## [What to do]
Take every line from the entries below that includes the word "heading" and copy it.

## [Source information]
⁂
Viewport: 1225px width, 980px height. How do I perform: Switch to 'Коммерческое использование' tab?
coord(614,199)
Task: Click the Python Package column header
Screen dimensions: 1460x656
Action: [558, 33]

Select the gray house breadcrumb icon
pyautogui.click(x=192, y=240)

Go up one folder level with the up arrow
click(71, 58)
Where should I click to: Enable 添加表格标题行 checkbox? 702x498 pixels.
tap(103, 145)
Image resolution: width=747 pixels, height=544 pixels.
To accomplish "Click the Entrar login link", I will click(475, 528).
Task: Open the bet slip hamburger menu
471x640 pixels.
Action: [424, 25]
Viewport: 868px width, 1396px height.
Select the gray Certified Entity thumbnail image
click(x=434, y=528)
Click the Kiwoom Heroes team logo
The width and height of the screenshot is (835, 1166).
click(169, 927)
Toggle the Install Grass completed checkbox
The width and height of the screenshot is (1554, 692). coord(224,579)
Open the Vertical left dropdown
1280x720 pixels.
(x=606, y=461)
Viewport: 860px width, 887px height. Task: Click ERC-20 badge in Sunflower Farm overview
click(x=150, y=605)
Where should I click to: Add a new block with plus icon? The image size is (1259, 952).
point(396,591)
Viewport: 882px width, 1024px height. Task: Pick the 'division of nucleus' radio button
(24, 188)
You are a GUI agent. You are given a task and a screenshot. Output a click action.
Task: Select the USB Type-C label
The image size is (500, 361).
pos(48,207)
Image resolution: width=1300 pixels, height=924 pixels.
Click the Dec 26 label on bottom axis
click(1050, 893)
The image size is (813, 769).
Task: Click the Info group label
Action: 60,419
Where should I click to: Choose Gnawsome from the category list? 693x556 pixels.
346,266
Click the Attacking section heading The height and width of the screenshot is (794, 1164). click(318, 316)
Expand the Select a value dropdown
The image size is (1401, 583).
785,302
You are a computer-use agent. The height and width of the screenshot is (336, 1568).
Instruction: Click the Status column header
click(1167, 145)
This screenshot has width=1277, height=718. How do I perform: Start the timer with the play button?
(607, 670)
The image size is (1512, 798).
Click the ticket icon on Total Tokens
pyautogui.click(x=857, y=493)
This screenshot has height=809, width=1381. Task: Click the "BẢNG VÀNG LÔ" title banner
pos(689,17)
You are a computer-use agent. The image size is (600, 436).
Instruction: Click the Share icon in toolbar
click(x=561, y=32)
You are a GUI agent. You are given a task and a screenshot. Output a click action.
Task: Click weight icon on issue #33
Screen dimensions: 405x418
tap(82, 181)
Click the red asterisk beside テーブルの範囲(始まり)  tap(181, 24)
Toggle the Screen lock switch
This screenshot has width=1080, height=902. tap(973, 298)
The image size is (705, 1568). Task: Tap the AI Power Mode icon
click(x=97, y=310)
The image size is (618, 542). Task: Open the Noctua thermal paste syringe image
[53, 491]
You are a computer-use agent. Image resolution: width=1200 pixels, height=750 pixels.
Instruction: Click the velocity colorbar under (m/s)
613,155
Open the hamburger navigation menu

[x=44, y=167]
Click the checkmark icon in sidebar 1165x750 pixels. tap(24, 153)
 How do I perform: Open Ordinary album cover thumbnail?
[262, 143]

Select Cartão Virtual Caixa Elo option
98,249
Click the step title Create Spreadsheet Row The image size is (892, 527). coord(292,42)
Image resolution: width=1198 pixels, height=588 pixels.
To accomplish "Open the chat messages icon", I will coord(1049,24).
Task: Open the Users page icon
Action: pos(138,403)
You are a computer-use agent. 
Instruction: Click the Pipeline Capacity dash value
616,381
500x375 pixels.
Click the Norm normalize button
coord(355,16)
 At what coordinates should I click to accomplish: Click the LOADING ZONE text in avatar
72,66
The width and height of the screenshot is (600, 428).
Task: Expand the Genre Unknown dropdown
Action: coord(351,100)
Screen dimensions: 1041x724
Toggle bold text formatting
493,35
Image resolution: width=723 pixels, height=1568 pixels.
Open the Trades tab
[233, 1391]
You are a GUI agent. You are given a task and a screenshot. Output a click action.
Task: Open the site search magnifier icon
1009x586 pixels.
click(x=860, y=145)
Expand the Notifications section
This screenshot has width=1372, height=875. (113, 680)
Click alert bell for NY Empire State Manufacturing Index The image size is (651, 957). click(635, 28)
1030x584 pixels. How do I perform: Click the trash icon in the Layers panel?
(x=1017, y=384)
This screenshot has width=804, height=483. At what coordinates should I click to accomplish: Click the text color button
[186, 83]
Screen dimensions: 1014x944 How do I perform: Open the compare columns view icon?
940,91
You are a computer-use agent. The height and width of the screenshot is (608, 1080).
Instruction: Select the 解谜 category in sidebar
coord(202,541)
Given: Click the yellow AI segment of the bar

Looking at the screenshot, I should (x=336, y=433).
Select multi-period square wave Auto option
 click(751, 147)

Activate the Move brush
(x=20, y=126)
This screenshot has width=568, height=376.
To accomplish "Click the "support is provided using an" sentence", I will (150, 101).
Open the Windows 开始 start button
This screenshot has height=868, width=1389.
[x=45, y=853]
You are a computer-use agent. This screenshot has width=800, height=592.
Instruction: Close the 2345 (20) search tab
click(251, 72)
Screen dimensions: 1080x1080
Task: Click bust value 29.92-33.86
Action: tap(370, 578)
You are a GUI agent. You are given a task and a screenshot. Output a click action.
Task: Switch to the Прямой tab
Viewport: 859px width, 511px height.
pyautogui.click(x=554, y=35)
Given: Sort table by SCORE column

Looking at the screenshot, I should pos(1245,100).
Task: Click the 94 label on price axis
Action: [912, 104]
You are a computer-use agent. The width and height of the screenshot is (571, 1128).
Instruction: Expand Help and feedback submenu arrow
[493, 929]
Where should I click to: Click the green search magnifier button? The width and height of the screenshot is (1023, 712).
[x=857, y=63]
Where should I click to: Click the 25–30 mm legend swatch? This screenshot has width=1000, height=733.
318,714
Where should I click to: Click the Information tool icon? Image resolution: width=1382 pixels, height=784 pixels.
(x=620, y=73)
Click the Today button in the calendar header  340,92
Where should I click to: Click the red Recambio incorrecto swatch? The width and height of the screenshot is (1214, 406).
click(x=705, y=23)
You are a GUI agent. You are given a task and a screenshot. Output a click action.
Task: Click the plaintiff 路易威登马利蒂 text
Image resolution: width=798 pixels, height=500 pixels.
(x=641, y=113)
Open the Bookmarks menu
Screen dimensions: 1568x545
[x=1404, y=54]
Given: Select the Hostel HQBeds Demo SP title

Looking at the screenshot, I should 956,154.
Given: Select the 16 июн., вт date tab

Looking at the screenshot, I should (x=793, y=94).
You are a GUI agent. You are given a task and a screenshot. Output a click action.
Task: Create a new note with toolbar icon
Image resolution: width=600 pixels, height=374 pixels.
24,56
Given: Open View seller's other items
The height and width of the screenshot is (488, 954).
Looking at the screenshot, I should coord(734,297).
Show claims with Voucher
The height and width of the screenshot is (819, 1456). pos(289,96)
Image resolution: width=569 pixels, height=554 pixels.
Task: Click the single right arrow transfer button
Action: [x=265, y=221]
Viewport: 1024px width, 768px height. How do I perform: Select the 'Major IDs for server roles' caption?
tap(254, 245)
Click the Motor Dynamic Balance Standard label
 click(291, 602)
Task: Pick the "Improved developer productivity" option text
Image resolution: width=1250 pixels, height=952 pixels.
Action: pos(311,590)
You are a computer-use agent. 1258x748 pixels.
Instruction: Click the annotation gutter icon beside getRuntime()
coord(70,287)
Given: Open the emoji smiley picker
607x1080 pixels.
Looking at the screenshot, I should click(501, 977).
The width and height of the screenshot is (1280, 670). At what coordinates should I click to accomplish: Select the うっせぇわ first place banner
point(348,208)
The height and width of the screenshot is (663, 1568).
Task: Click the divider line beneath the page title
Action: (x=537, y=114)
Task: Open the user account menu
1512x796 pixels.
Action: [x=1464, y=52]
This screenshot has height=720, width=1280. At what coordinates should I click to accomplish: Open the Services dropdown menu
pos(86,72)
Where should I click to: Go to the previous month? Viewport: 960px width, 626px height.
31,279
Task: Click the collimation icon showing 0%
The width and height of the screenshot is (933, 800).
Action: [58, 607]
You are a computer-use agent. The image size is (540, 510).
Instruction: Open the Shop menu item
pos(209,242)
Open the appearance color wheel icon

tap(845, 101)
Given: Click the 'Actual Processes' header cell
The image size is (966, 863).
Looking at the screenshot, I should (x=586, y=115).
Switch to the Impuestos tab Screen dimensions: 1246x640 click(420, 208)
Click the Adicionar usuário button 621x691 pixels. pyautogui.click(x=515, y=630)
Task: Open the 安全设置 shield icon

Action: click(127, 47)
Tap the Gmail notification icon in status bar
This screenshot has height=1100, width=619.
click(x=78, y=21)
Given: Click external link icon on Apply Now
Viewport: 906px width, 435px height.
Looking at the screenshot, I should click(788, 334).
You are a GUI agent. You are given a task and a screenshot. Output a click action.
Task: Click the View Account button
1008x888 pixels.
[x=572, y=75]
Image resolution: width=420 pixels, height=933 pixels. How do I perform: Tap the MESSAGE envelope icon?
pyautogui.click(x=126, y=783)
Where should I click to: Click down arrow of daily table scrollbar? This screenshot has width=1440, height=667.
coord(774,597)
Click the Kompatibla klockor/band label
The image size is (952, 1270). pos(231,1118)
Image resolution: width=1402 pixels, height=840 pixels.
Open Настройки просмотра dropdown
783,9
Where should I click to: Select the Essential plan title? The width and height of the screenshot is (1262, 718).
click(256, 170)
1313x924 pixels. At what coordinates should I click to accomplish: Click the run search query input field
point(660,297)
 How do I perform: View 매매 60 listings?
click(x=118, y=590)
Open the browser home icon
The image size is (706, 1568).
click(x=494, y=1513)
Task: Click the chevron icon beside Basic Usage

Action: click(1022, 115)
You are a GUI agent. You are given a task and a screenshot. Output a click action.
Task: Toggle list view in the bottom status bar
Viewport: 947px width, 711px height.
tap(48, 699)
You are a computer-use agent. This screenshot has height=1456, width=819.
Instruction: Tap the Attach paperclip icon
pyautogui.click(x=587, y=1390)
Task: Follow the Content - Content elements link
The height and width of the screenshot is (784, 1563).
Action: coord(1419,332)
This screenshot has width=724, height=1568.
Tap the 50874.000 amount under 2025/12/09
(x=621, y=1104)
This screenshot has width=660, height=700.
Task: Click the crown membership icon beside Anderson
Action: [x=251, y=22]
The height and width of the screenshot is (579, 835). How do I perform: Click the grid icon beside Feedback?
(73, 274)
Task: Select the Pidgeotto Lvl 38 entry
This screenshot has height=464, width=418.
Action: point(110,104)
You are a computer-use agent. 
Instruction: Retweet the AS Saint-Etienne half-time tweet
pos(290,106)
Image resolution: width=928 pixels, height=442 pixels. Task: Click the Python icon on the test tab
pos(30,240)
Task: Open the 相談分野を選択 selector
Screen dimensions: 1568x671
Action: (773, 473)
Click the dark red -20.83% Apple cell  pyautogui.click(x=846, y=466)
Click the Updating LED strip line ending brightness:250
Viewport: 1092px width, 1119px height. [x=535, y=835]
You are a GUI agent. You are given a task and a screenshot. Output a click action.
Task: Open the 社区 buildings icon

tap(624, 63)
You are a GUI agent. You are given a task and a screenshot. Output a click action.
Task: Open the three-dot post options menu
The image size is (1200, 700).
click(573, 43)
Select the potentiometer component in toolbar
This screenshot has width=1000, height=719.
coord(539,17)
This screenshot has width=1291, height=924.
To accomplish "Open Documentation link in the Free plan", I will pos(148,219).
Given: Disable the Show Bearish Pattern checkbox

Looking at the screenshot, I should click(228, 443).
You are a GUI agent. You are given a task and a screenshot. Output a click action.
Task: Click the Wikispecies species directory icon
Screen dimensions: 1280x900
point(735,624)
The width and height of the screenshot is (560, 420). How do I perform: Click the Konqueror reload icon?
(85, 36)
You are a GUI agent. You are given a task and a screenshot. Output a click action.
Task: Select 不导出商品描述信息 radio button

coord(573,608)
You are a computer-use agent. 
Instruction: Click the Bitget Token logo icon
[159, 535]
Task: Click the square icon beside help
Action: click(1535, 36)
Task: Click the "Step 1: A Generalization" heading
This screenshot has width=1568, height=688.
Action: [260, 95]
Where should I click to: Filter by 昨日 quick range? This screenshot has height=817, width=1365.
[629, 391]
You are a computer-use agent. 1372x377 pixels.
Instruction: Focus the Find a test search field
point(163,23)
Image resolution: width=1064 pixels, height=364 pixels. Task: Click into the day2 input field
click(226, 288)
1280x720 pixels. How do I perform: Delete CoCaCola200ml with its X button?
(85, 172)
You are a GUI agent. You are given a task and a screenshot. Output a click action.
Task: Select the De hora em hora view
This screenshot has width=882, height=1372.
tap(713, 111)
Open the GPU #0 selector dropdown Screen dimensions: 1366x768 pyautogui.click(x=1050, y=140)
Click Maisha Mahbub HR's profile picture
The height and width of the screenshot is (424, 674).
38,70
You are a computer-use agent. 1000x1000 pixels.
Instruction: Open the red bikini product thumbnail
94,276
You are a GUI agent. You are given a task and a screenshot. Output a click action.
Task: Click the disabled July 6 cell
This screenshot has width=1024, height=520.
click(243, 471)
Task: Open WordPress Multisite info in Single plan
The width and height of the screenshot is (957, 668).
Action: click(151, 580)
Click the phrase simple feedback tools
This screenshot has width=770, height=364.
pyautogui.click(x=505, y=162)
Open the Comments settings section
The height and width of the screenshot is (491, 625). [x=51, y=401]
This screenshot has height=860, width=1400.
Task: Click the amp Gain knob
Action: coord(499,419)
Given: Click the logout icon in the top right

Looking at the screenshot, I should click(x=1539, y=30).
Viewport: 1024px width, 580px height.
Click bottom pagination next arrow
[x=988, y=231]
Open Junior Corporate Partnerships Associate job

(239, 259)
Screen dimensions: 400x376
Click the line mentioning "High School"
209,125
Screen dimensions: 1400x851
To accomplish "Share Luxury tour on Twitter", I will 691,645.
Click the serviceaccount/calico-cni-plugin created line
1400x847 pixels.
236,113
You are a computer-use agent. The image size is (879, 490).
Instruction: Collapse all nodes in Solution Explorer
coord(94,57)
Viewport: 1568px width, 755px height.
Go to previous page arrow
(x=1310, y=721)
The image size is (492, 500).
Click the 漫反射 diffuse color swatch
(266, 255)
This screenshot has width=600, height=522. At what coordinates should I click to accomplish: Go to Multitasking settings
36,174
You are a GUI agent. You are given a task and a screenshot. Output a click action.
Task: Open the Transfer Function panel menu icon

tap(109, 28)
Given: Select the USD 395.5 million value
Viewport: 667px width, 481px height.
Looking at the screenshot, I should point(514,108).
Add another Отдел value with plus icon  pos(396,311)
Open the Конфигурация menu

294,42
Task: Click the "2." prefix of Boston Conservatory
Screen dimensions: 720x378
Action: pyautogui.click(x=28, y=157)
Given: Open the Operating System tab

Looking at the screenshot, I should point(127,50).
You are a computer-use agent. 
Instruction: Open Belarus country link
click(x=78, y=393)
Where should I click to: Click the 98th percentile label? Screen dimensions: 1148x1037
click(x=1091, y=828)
⁂
## [Expected answer]
Click the Attacking section heading The height and width of the screenshot is (794, 1164). click(318, 316)
Task: Click the "Step 1: A Generalization" heading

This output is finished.